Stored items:

========

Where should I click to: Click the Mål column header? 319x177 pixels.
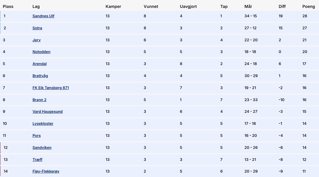click(x=248, y=6)
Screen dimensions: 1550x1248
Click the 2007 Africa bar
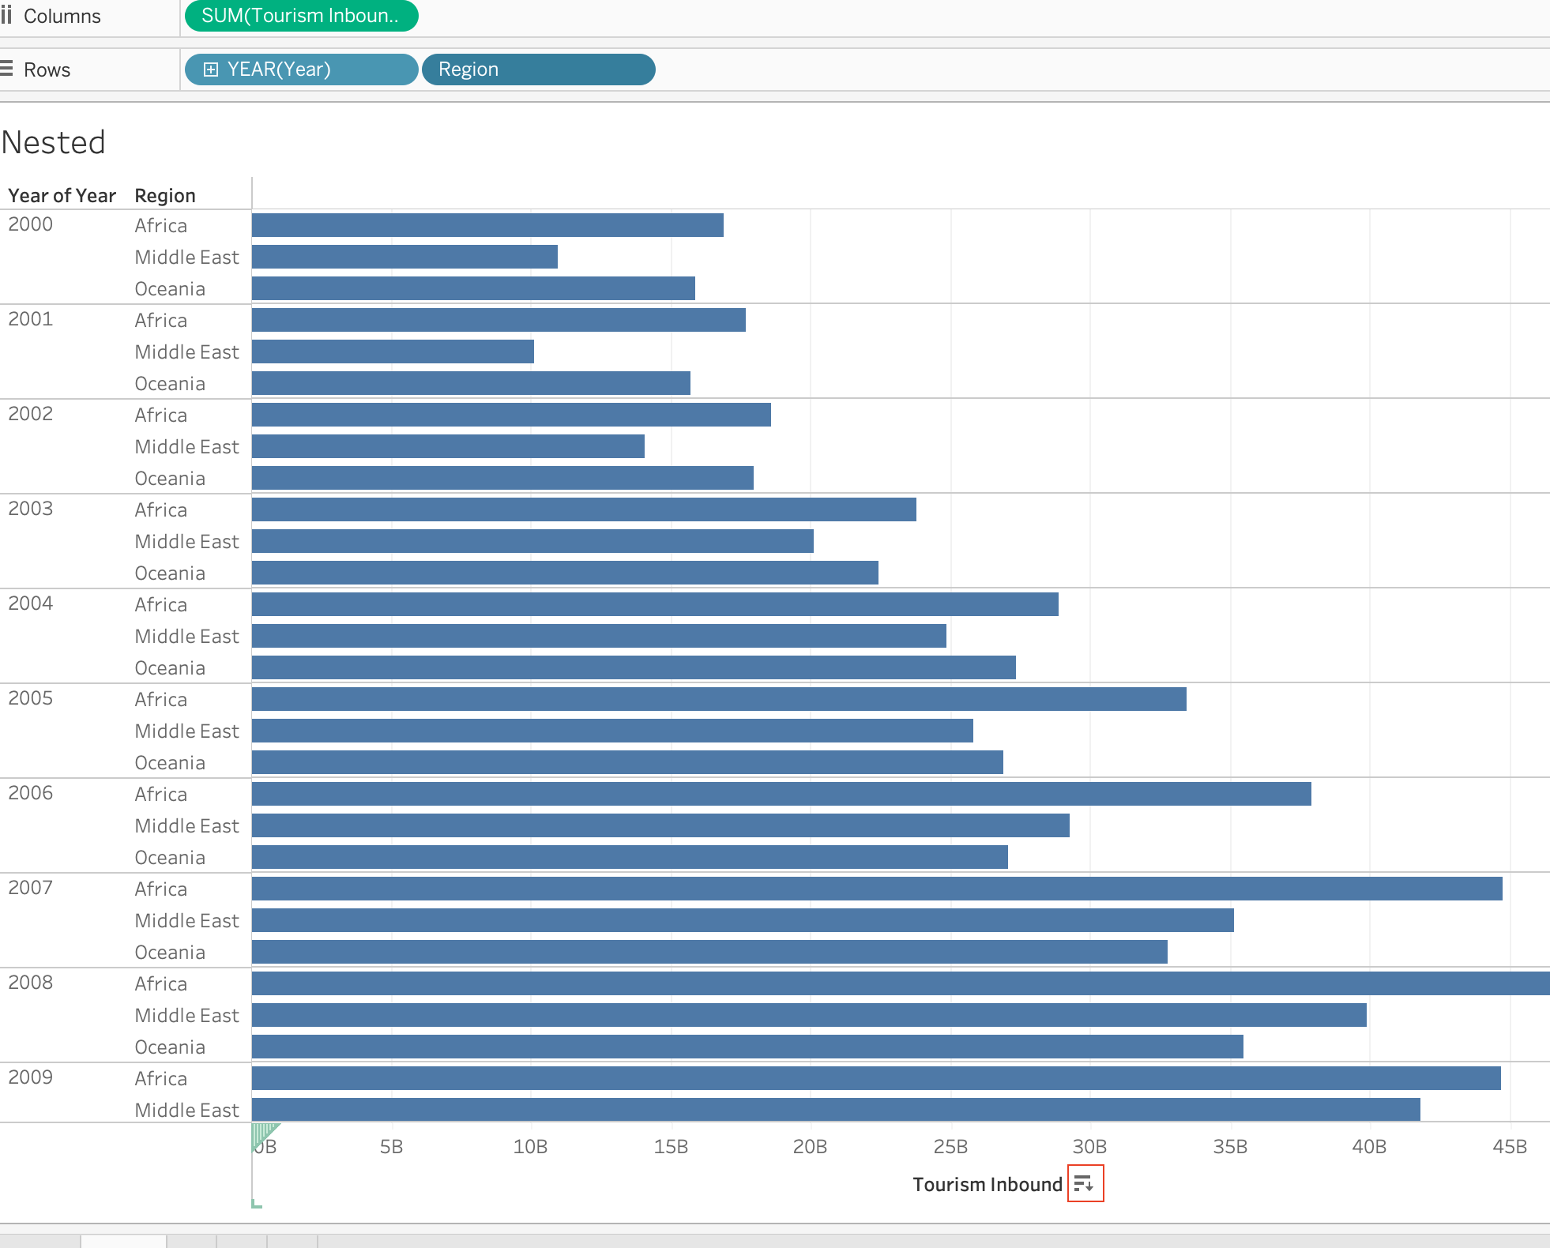877,889
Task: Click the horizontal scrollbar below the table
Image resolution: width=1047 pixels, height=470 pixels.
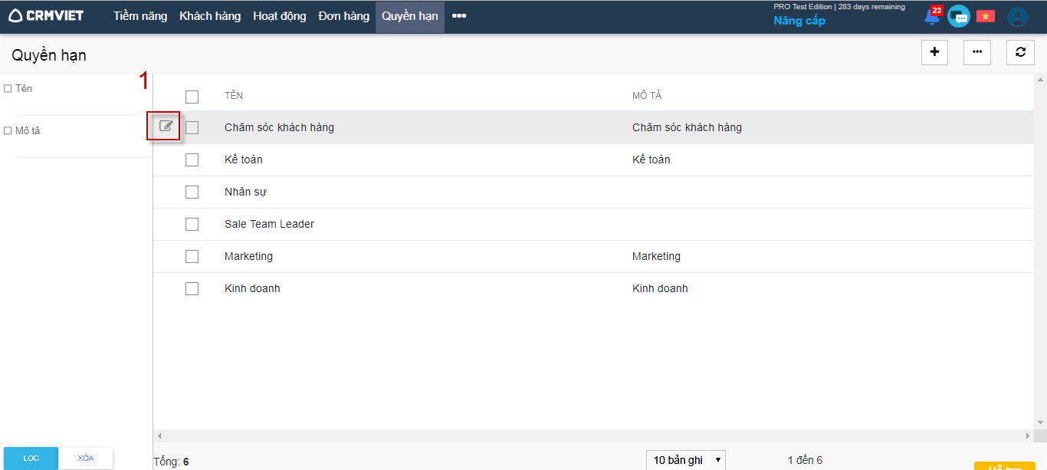Action: (x=590, y=435)
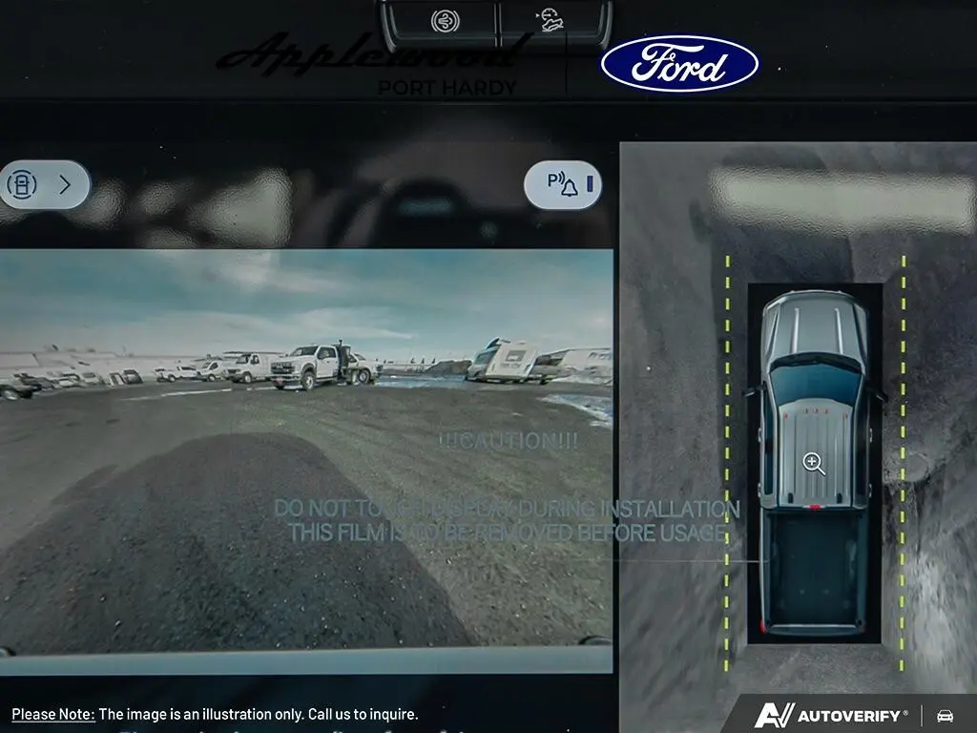Open the camera view selector icon
977x733 pixels.
[x=22, y=185]
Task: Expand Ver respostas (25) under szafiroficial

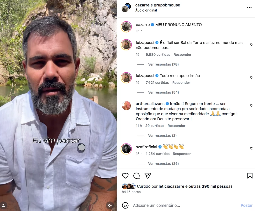Action: point(163,163)
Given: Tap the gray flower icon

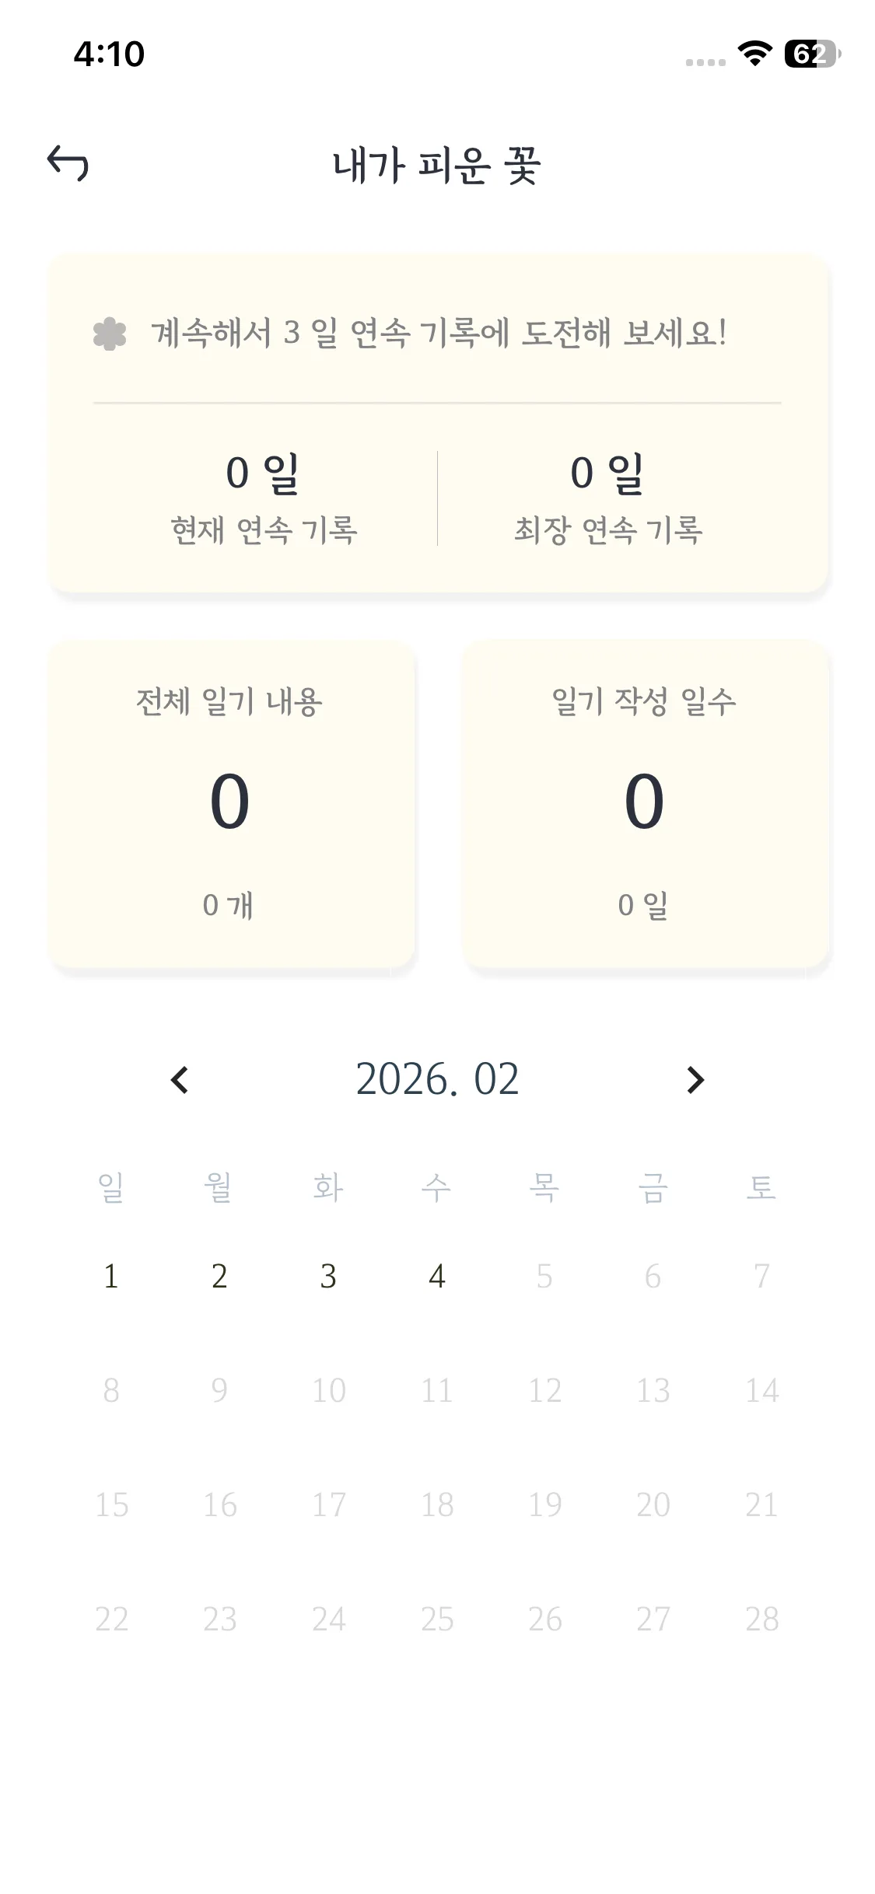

========

Retype every entry above word for word, leaving the pictures out.

● Final answer:
Where should I click to: Click the Mål column header? 319x177 pixels.
click(x=248, y=6)
Screen dimensions: 1550x1248
Click the 2007 Africa bar
877,889
Task: Click the horizontal scrollbar below the table
Image resolution: width=1047 pixels, height=470 pixels.
Action: (x=590, y=435)
Open the camera view selector icon
977x733 pixels.
[x=22, y=185]
Task: Expand Ver respostas (25) under szafiroficial

Action: point(163,163)
Given: Tap the gray flower icon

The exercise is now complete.